Given request -> Please rewrite the entries starting at the beginning and ending at the line that contains "Action: click(x=1237, y=124)", substituting "Window" for every "Viewport" and leaving everything else unchanged.

Entries showing where items appear
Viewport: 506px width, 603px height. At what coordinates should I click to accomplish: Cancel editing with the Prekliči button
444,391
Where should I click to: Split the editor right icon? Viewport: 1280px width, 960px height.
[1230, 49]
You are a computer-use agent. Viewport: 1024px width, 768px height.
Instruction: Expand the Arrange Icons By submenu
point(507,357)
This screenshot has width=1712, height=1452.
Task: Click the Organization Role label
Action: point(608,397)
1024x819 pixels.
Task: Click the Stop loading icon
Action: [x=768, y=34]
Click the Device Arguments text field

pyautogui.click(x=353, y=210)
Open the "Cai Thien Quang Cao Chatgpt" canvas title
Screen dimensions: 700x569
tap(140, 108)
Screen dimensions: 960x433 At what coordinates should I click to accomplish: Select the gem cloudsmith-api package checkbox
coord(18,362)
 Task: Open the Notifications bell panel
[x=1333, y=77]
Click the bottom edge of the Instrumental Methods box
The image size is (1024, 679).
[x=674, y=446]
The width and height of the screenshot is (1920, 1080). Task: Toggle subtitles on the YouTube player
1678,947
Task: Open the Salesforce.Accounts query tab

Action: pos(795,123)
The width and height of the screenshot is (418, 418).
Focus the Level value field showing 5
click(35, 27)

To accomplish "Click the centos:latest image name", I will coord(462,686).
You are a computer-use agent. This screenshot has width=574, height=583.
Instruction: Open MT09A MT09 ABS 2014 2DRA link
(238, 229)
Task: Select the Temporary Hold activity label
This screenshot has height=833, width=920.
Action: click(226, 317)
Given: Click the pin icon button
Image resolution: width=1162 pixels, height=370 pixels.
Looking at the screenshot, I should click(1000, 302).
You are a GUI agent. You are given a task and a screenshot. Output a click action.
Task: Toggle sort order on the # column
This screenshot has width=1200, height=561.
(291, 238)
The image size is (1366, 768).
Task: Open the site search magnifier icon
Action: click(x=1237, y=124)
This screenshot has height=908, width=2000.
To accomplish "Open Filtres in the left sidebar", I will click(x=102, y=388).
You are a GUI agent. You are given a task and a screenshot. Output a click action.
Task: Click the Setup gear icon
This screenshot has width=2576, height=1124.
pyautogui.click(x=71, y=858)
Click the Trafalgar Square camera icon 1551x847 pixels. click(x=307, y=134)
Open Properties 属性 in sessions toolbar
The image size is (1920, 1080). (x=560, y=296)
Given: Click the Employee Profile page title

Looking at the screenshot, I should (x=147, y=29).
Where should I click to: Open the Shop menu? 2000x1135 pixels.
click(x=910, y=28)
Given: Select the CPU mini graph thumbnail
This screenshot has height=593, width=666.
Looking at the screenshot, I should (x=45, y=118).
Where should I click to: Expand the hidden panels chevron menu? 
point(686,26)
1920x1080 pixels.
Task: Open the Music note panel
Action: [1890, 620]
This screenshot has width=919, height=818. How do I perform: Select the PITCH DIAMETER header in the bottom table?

The result ->
Window: 506px width, 603px height. At what coordinates should I click to accomplish: Cancel editing with the Prekliči button
444,391
Where should I click to: Split the editor right icon? Window: 1280px width, 960px height.
[1230, 49]
You are a computer-use agent. Window: 1024px width, 768px height.
Instruction: Expand the Arrange Icons By submenu
point(507,357)
This screenshot has width=1712, height=1452.
Task: Click the Organization Role label
Action: point(608,397)
1024x819 pixels.
Task: Click the Stop loading icon
Action: [x=768, y=34]
Click the Device Arguments text field

pyautogui.click(x=353, y=210)
Open the "Cai Thien Quang Cao Chatgpt" canvas title
Screen dimensions: 700x569
tap(140, 108)
Screen dimensions: 960x433 At what coordinates should I click to accomplish: Select the gem cloudsmith-api package checkbox
coord(18,362)
 Task: Open the Notifications bell panel
[x=1333, y=77]
Click the bottom edge of the Instrumental Methods box
The image size is (1024, 679).
[x=674, y=446]
The width and height of the screenshot is (1920, 1080). Task: Toggle subtitles on the YouTube player
1678,947
Task: Open the Salesforce.Accounts query tab

Action: pos(795,123)
The width and height of the screenshot is (418, 418).
Focus the Level value field showing 5
click(35, 27)

To accomplish "Click the centos:latest image name", I will coord(462,686).
You are a computer-use agent. This screenshot has width=574, height=583.
Instruction: Open MT09A MT09 ABS 2014 2DRA link
(238, 229)
Task: Select the Temporary Hold activity label
This screenshot has height=833, width=920.
Action: click(226, 317)
Given: Click the pin icon button
Image resolution: width=1162 pixels, height=370 pixels.
Looking at the screenshot, I should click(1000, 302).
You are a GUI agent. You are given a task and a screenshot. Output a click action.
Task: Toggle sort order on the # column
This screenshot has width=1200, height=561.
(291, 238)
The image size is (1366, 768).
Task: Open the site search magnifier icon
Action: click(x=1237, y=124)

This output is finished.